# learn a new painter's trick



## greensboro84 (Feb 15, 2008)

I just stumbled upon a small Dulux store the other day. The rep was very helpful, best service I've ever received in a paint store. Anyway, we were just browsing the products for the fun of it, and my friend starting talking to the rep about 5gal grids. The rep says you can make a grid last near forever by heating up the old paint with a heat gun and it comes off that way. Anyone used this trick? Also said ICI was recently bought out by some German company. Anyone heard of this. Also finally found the Wooster Chinex brushes! To bad I'm out of the job right now or I would've bought one. The actual sales counter/store was very small, but the warehouse was huge! Lotsa outdated silicone caulk!


----------



## [email protected] (Mar 1, 2008)

Owned by Akzo Coatings of Amsterdam Netherlands.


----------



## ProWallGuy (Apr 7, 2007)

When my screens get loaded, I burn them. When done, pick up with pliers, knock the ash off, and hit them with a rattle can of oil primer. Good as new.


----------



## MAK-Deco (Apr 17, 2007)

[email protected] said:


> Owned by Akzo Coatings of Amsterdam Netherlands.


correct...


----------



## tsunamicontract (May 3, 2008)

seems like a lot of trouble for a $2 screen . . .


----------



## MAK-Deco (Apr 17, 2007)

tsunamicontract said:


> seems like a lot of trouble for a $2 screen . . .


:yes:


----------



## JTP (Apr 29, 2007)

tsunamicontract said:


> seems like a lot of trouble for a $2 screen . . .

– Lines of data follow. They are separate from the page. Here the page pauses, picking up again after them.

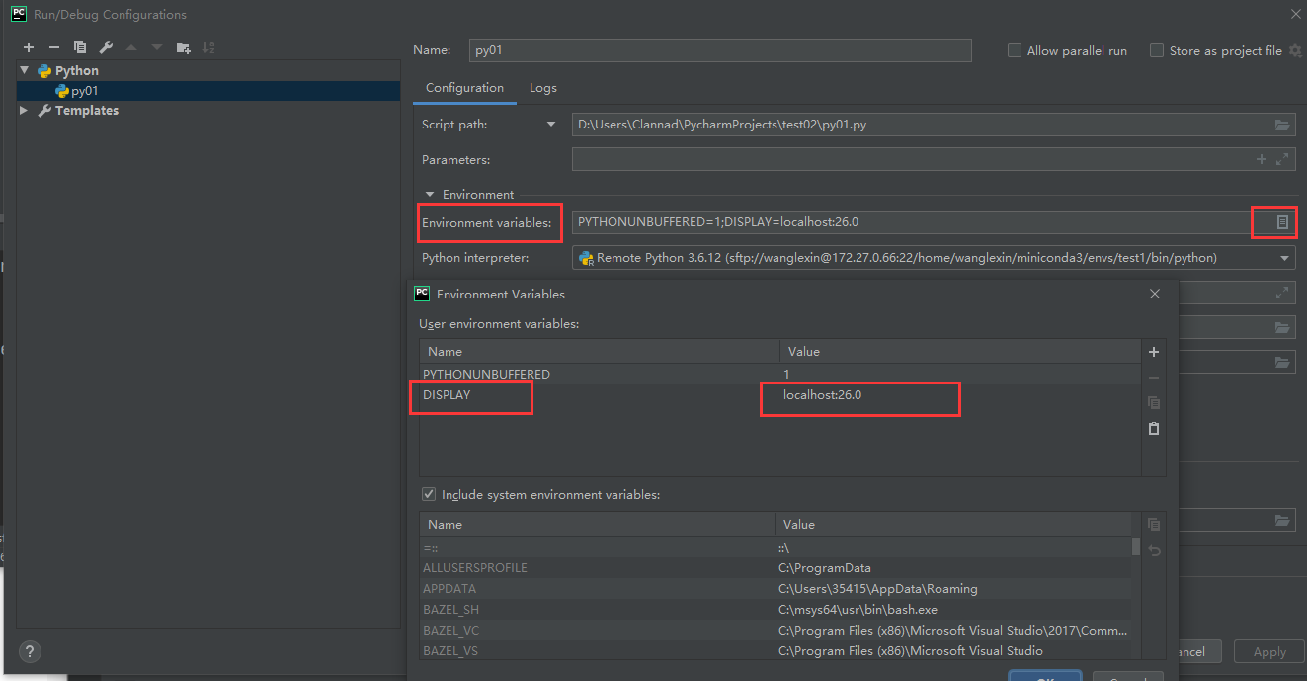
Task: Open edit templates wrench icon
Action: pyautogui.click(x=106, y=47)
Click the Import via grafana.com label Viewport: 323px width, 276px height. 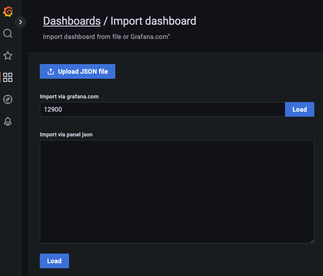[x=69, y=97]
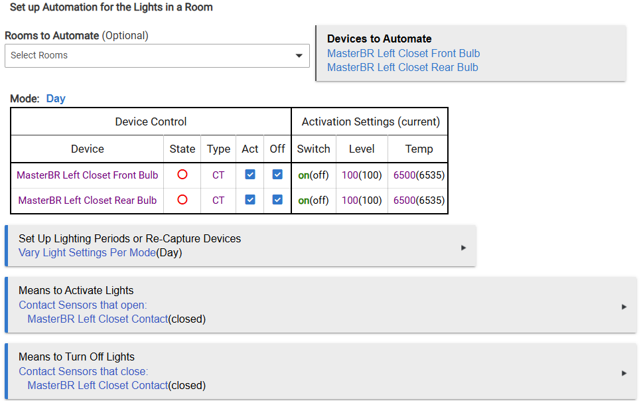Click CT type for Front Bulb
Viewport: 641px width, 401px height.
point(218,175)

Buck and 1/4. I am a real cheapskate, but throw my grids out when I must.

JTP


----------



## ProWallGuy (Apr 7, 2007)

ProWallGuy said:


> When my screens get loaded, I burn them. When done, pick up with pliers, knock the ash off, and hit them with a rattle can of oil primer. Good as new.


I forgot to mention I do this when I'm out in the country fishing/drinking so its not really a waste of time. And yeah, I often just buy a case and call it a day. But it does give me a reason to go


ProWallGuy said:


> out in the country fishing/drinking


----------



## johnisimpson (Oct 5, 2007)

i like your thinking pwg
"time to clean the screens....grab the cooler and bait and lets get to work"


----------



## scpainting (Sep 13, 2008)

also works for a mixing paddel. i dont know if you would call it a trick but maybe a tip.. when spraying overhead take an old tshirt put your face in the neck hole and tie the sleeves behind your head. might look like a terrorist but it keeps the paint off my pretty hair.


----------



## ewingpainting.net (Jun 2, 2008)

ProWallGuy said:


> I forgot to mention I do this when I'm out in the country fishing/drinking so its not really a waste of time.


Would love to see the How to Video on this :balloon:


----------



## Faron79 (Dec 11, 2007)

*Sikkens*

Sikkens/Akzo-Nobel bought the ICI company this past winter/spring.

The ICI "name" won't be used anymore I guess...

We now order our RL paints from "Sikkens" instead of ICI/Glidden.

Lord knows we go through tons of Sikkens deck/siding-stains, etc.

Faron


----------